RBS pourrait être privatisée en 2015

le 01/03/2013 L'AGEFI Quotidien / Edition de 7H

La banque britannique, qui a perdu 5,2 milliards de livres en 2012, estime avoir bien avancé dans sa restructuration

«C’est en 2014 que nous pensons redevenir une entreprise normale, a estimé hier Stephen Hester, directeur général de RBS. 2013 devrait être notre dernière grosse année de restructuration.» Malgré une lourde perte de 5,2 milliards de livres en 2012, comparé à 1,2 milliard en 2011, le groupe bancaire, détenu à 82% par les contribuables britanniques, estime ainsi avoir bien avancé dans son entreprise de restructuration démarrée en 2009.

L’optimisme de la direction de RBS s’explique par un bénéfice d’exploitation de 3,46 milliards de livres en 2012, deux fois plus qu’en 2011. Cette bonne performance a cependant été assombrie par une série d’éléments exceptionnels: le groupe a dû passer des provisions de 1,1 milliard pour couvrir les scandales liés à la vente d’assurances emprunteurs (PPI) et celle de produits dérivés aux PME. RBS a également dû enregistrer une moins-value comptable supérieure à 4,6 milliards de livres sur sa propre dette.

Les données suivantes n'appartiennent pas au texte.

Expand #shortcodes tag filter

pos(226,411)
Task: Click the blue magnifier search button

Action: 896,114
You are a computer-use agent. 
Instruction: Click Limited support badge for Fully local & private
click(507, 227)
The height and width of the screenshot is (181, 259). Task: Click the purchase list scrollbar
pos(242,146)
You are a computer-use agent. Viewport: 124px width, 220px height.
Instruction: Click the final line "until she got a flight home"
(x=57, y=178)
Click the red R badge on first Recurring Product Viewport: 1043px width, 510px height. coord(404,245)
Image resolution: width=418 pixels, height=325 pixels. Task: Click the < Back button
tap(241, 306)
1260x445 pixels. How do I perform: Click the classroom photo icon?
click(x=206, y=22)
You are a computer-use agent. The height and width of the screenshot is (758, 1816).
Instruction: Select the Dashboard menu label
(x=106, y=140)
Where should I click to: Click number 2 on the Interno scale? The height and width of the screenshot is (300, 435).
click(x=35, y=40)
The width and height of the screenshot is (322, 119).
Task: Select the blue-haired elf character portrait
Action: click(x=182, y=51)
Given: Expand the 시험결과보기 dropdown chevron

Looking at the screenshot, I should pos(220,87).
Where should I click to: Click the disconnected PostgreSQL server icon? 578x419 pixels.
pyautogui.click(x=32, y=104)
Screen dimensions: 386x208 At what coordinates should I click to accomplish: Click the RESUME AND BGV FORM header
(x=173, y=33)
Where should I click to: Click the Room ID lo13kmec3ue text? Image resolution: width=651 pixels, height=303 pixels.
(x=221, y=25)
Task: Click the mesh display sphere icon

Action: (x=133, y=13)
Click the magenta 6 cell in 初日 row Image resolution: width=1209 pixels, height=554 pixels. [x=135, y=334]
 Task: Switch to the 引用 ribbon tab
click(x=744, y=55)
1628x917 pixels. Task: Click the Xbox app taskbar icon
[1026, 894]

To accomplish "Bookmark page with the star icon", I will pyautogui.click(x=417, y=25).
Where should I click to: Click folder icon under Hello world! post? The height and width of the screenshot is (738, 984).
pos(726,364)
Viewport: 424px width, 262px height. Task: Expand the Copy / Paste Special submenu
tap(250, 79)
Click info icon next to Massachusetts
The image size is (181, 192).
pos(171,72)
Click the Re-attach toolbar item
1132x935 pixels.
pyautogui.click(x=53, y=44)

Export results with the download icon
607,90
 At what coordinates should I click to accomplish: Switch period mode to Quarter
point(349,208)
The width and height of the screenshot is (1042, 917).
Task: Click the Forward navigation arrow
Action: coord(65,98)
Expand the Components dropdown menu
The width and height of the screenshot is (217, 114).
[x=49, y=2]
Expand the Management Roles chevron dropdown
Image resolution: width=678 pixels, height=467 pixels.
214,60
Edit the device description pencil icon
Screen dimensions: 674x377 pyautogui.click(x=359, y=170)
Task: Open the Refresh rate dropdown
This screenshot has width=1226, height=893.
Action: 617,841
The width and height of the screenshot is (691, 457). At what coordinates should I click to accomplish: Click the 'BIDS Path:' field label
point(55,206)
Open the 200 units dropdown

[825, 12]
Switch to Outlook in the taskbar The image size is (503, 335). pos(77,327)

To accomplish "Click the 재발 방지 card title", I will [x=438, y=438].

A la lumière de ces résultats, l’enveloppe des bonus a été réduite à 607 millions de livres comparé à 789 millions une année auparavant. «Nous nous situons dans la fourchette basse du secteur mais nous devons néanmoins refléter la réalité du marché», s’est défendu Philip Hampton, président du groupe.

Au cours des deux prochaines années, le groupe va achever sa cure d’amaigrissement de manière à mieux répondre aux exigences du régulateur en matière de renforcement du capital. La banque d’investissement, qui ne représente plus aujourd’hui que 20% du groupe comparé à 60% avant la crise financière, devrait encore être amputée de 20 à 25 milliards d’actifs risqués. La réorganisation de RBS va aussi passer par une mise en Bourse à New York d’ici à deux ans de 25% de sa filiale américaine Citizens, qui emploie 14.700 salariés et sert 5 millions de clients. Le groupe bancaire a enfin demandé un délai supplémentaire à la Commission européenne afin de finaliser la cession de ses 316 agences, prévue à l’origine d’ici à la fin 2013.

L’accomplissement de ces dernières étapes devrait permettre à RBS, qui avait reçu un soutien de 45,5 milliards de livres de la part du gouvernement britannique en 2008, d’envisager une privatisation à l’horizon 2015. La reprise d’un versement de dividendes est aussi à l’étude. Dans l’intervalle, la Bourse de Londres n’a guère apprécié la perte plus forte qu’attendue : la valeur faisait partie hier des plus grosses chutes du FTSE 100.